#### Reading passage ####

Ask HN: How-to Implement Machine Learning? - physcab

Ok, here's the deal.  I'm taking a machine learning class using primarily Bishop's text. Awesome book. Awesome class.<p>How do you all suggest I implement the material though?  In class we use MATLAB, but I'm slightly hesitant because I want to create some cool web applications.<p>O'Reilly's book Collective Intelligence uses Python, which I don't know, but I would learn it if it would be worth it.<p>Would I also have to learn Django?<p>Any insight would be greatly appreciated.
======
imusicmash
I think the Programming Collective Intelligence is going to go down as one of
the most important and influential books of the decade.

I'm a product manager, but was a Java & Perl programmer previously. I didn't
know Python before I read this book. But the concepts are presented so
clearly, the examples use web APIs, and the spark of creativity each chapter
brings too great, that I could not resist the urge to fire up iPython on my
Mac and play with some of the algorithms.

The book's examples are all command-line driven. But I've also converted a few
of the examples into web projects to help me explore the possibilities more
efficiently and demo/prototype some things for my company. Python works
perfectly well as a CGI web application and you don't need the overhead of
Django for learning and taking examples from this book to the next level.

####

» **Exercise task A**: In the machine learning thread, which programming language does the O'Reilly book Collective Intelligence use?
» **Exercise task B**: In the listing, starting at the line that has "Viewport: 320px width, 200px height." and stopping after the line that has "click(x=33, y=50)", update the lines by changing "search field" to "search box" and leaving the rest as it is.
The machine learning thread and the listing are unrelated to each other.

#### Data for the task ####

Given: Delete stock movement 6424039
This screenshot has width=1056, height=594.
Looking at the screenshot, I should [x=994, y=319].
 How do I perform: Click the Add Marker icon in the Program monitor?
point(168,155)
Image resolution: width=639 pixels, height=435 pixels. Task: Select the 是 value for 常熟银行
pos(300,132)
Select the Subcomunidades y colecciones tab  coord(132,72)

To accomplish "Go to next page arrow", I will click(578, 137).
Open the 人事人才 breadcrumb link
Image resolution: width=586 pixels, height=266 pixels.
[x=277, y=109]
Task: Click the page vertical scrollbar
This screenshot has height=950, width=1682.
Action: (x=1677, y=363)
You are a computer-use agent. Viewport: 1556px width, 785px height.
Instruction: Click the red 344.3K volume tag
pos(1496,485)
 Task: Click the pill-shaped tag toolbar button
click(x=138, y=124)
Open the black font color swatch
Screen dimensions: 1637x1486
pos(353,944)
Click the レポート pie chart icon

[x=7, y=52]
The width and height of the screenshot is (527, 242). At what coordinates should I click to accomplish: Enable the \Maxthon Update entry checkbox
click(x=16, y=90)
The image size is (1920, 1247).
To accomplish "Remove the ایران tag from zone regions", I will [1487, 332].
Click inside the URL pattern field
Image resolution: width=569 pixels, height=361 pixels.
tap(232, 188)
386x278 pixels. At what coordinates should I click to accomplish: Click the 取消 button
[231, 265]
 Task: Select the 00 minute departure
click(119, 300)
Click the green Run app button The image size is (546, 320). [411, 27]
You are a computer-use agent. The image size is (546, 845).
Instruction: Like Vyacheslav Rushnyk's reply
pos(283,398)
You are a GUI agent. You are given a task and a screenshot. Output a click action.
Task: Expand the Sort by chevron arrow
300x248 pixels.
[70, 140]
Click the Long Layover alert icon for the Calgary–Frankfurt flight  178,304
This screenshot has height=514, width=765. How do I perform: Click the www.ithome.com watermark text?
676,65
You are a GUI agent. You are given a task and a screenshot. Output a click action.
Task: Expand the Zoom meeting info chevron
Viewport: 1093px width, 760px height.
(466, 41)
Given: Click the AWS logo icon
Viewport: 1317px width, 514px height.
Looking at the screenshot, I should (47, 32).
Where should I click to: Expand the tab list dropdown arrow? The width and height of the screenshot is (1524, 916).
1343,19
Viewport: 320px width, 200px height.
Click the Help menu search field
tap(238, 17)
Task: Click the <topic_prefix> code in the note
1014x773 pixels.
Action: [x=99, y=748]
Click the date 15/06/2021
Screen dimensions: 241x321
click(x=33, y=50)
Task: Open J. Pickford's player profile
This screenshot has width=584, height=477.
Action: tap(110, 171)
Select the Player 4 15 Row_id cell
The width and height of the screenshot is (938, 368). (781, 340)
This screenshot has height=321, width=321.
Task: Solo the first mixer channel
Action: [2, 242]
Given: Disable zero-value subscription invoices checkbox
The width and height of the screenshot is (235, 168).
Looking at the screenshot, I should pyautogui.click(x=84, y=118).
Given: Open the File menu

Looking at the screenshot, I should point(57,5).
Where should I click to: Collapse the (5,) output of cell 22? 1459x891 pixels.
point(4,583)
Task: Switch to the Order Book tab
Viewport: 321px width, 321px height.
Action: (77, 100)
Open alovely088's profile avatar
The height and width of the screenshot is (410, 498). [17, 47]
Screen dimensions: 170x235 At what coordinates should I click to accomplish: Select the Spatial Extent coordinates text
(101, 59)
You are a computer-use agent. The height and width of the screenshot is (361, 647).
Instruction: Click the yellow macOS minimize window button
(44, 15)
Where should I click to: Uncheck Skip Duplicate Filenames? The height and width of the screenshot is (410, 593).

####

» **Worked answer A**: Python.

» **Worked answer B**:
Viewport: 320px width, 200px height.
Click the Help menu search box
tap(238, 17)
Task: Click the <topic_prefix> code in the note
1014x773 pixels.
Action: [x=99, y=748]
Click the date 15/06/2021
Screen dimensions: 241x321
click(x=33, y=50)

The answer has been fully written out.